The inception of Christianity in Negros took place when Binalbagan became a town on May 15, 1572.  Being the first settlement in Negros, the history of Catholicism in Binalbagan is the most colorful, the island having been placed under different religious orders through the centuries.  The upheaval in establishing a mission in Binalbagan was a combination of many factors.  Among them, the difficulty to educate the natives and the attacks brought about by marauding pirates from the sea.  
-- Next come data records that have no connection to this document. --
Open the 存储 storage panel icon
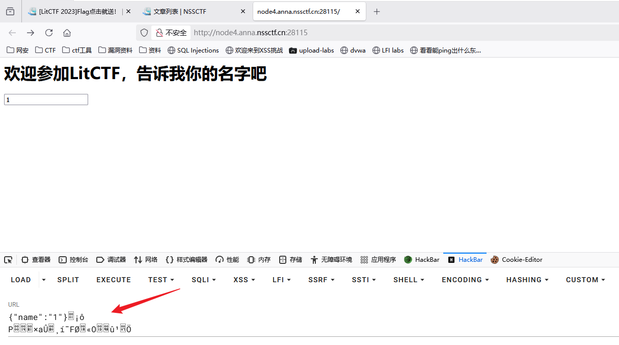619x345 pixels. coord(290,259)
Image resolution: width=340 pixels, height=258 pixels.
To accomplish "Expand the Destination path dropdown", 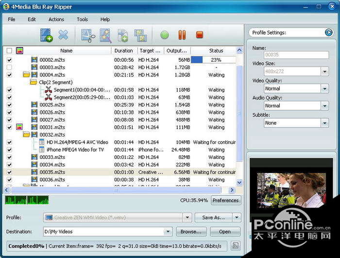I will [168, 232].
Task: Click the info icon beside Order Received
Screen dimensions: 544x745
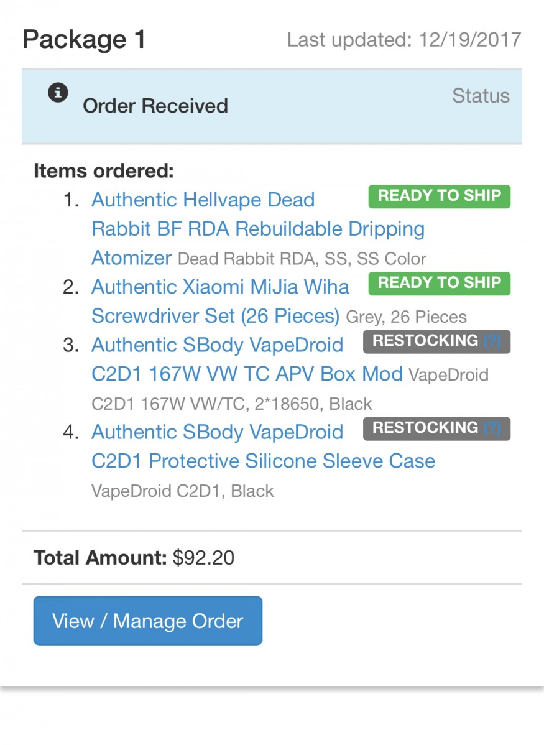Action: coord(58,93)
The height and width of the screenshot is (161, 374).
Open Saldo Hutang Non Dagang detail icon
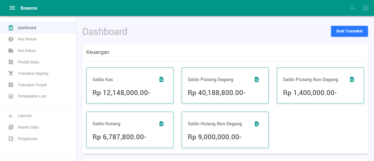257,124
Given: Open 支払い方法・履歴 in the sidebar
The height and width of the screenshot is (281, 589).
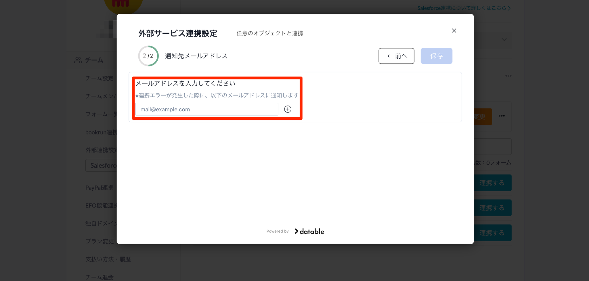Looking at the screenshot, I should pos(108,259).
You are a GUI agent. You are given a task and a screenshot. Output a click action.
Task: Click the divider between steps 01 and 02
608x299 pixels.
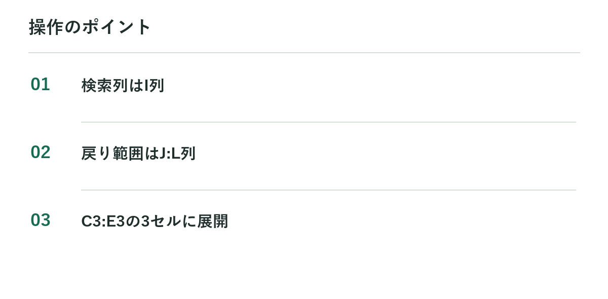(328, 122)
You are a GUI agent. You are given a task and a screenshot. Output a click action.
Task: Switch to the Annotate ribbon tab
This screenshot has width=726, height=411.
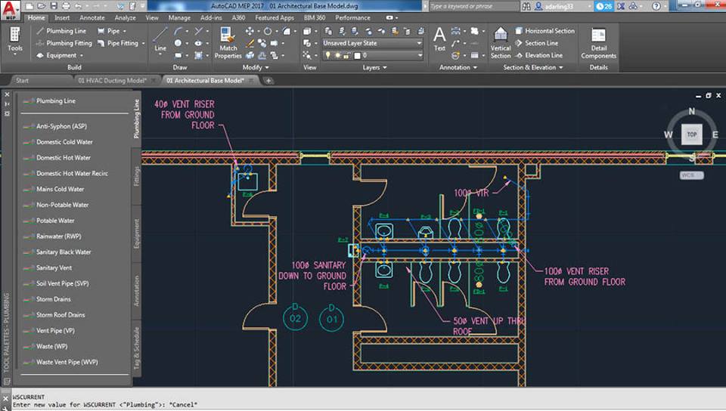coord(92,17)
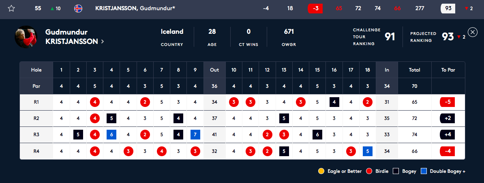The image size is (484, 183).
Task: Click the black Bogey legend square
Action: [x=396, y=171]
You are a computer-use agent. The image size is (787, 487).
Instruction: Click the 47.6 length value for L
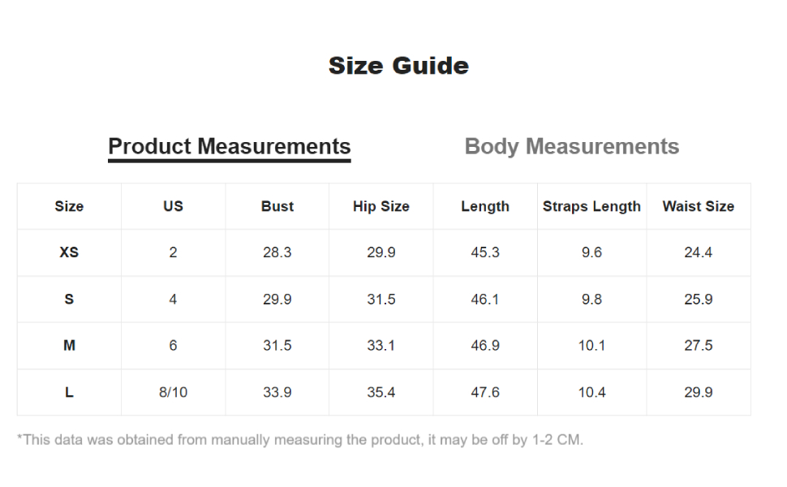click(x=485, y=392)
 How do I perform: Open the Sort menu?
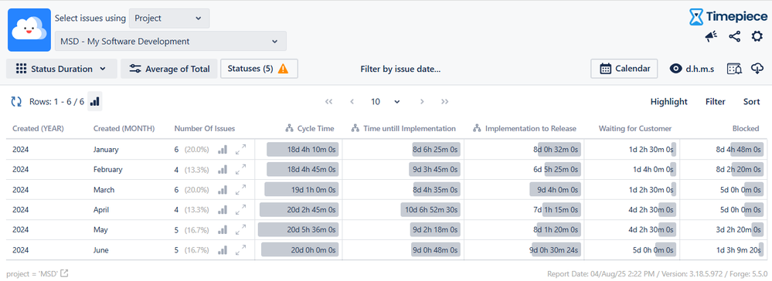click(x=751, y=101)
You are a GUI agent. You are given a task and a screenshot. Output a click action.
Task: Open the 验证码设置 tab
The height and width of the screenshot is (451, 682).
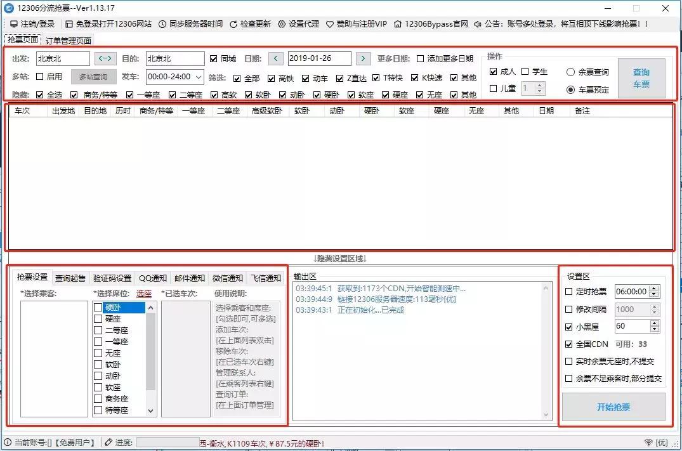(113, 277)
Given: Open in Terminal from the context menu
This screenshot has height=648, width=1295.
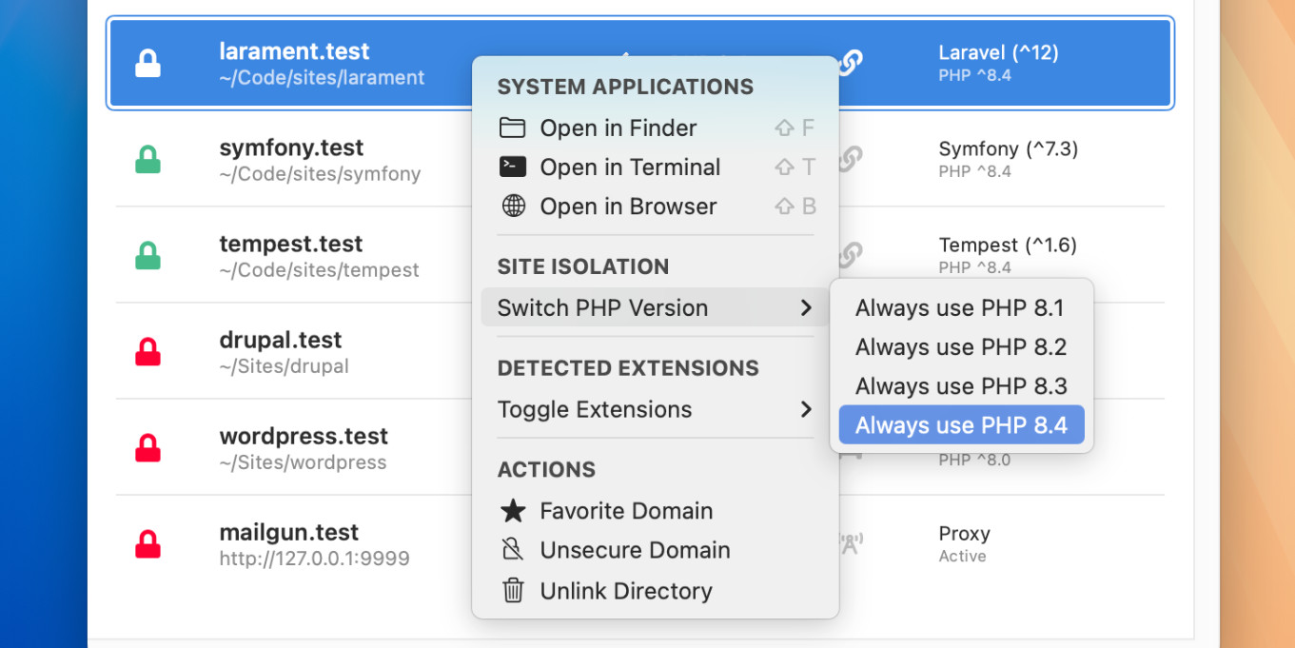Looking at the screenshot, I should tap(630, 167).
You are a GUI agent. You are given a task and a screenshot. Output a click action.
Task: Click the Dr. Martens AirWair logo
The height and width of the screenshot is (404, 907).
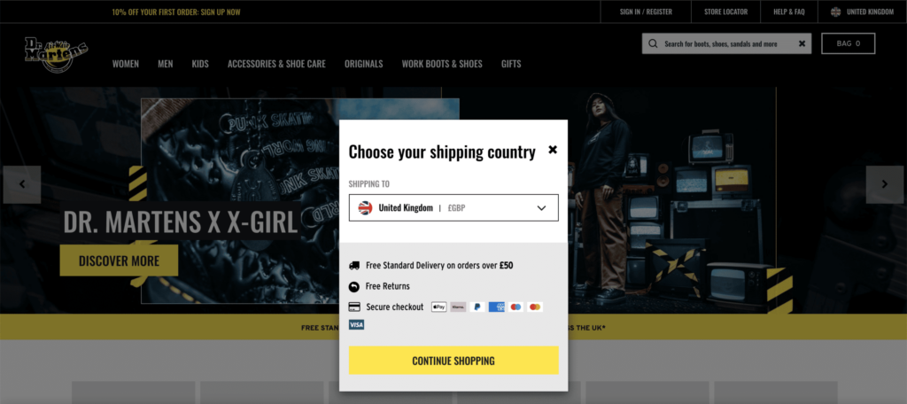[56, 56]
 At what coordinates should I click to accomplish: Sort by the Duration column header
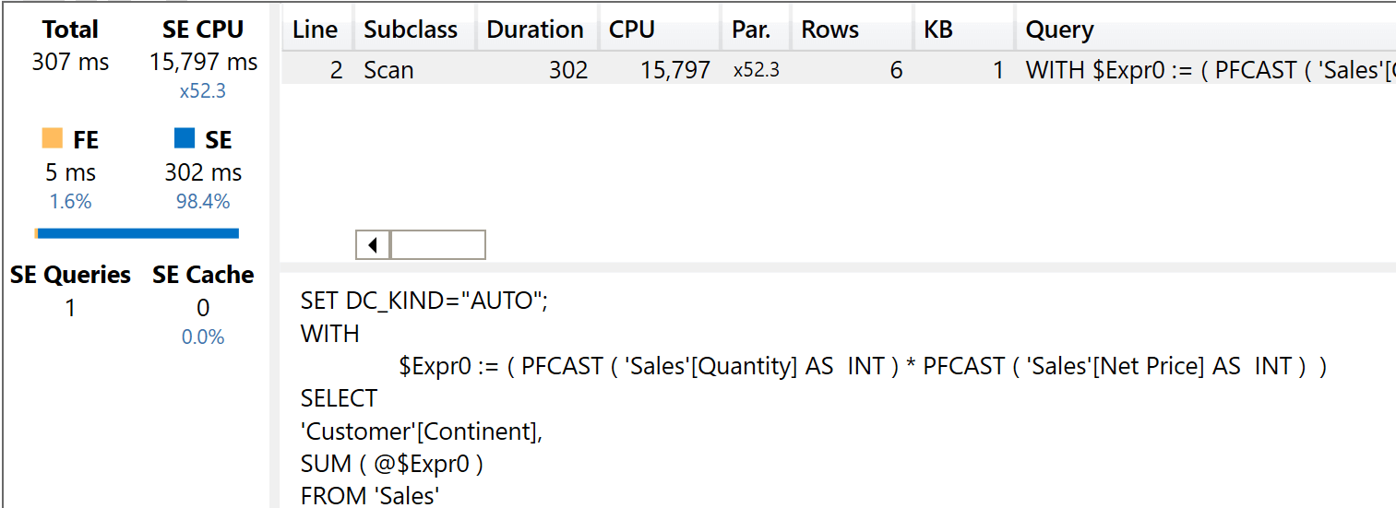[x=537, y=30]
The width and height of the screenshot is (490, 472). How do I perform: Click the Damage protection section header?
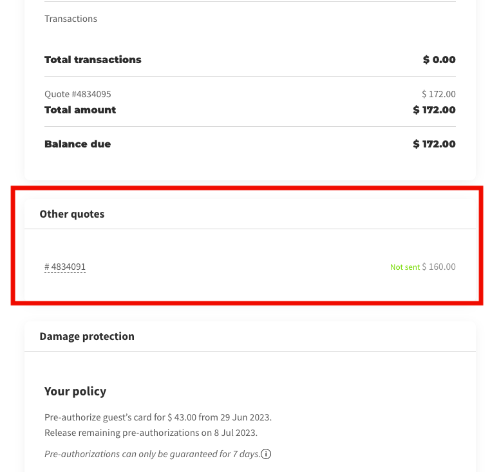tap(87, 336)
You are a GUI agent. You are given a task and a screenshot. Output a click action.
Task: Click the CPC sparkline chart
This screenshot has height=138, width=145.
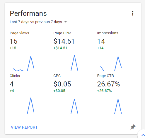click(67, 106)
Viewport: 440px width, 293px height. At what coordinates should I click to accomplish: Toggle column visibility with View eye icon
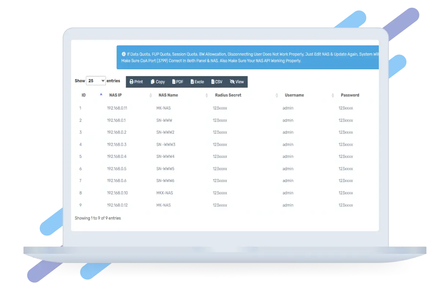232,82
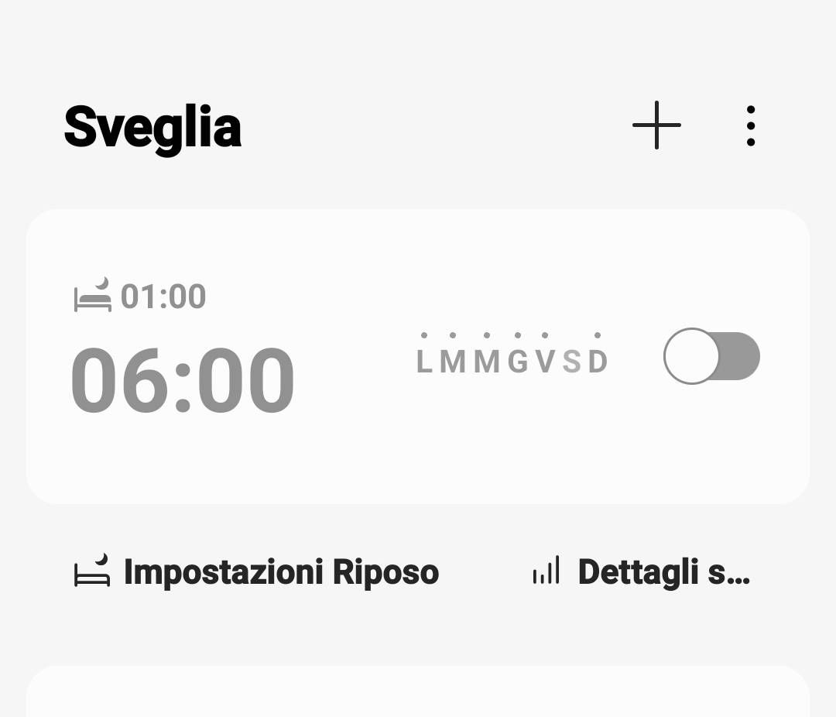
Task: Select the first M (Martedì) day letter
Action: [454, 362]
In the early part of 1575, three years after the founding of Binalbagan, the Augustinians became the overseers of the first parish in Negros with Fr. Jeronimo Marin, O.S.A., a priest reassigned from Cebu, as the prior and first parish priest of Binalbagan.  The objective was to intensify the evangelization of the locals of this island.  The town was to be a hub for missionary work in Ilog, Tecguaguan, and Bago.  That year, Fr. Francisco Manrique was assigned alongside Fr. Marin to establish an Augustinian convent. However, neither stayed long as Father Marin was reassigned in the middle of 1575, and Father Manrique followed three years later.

A trio of saints adorn the nave walls

A striking image of Our Lady is set in a wood finished altar

Eight years later, in 1585, the Augustinians tried again to reach the natives with the message of the cross; Fr. Francisco Bustos was assigned to Ilog to found a new convent under Nuestra Senora de la Encarnacion, but he left for Oton in Panay the same year for the same reasons of having a difficult time reaching the natives, and so the Ilog convent was abandoned in 1586.

A merry mix of colors, patterns and shapes is found in the church interiors

In 1600, the convent was turned over to the secular priest who did the overseeing until Recollects came in 1622 and ran the convent until 1638. The Jesuits took over the administration of the church in Binalbagan until 1720.

Distinctive russet coloured trusses frame the altar

The Recollects came back from 1850 until 1896 when the Filipinos rose in revolt. The Spanish colonization of Binalbagan did not leave much in terms of massive stone works that the Spaniards were famous for in the Philippines.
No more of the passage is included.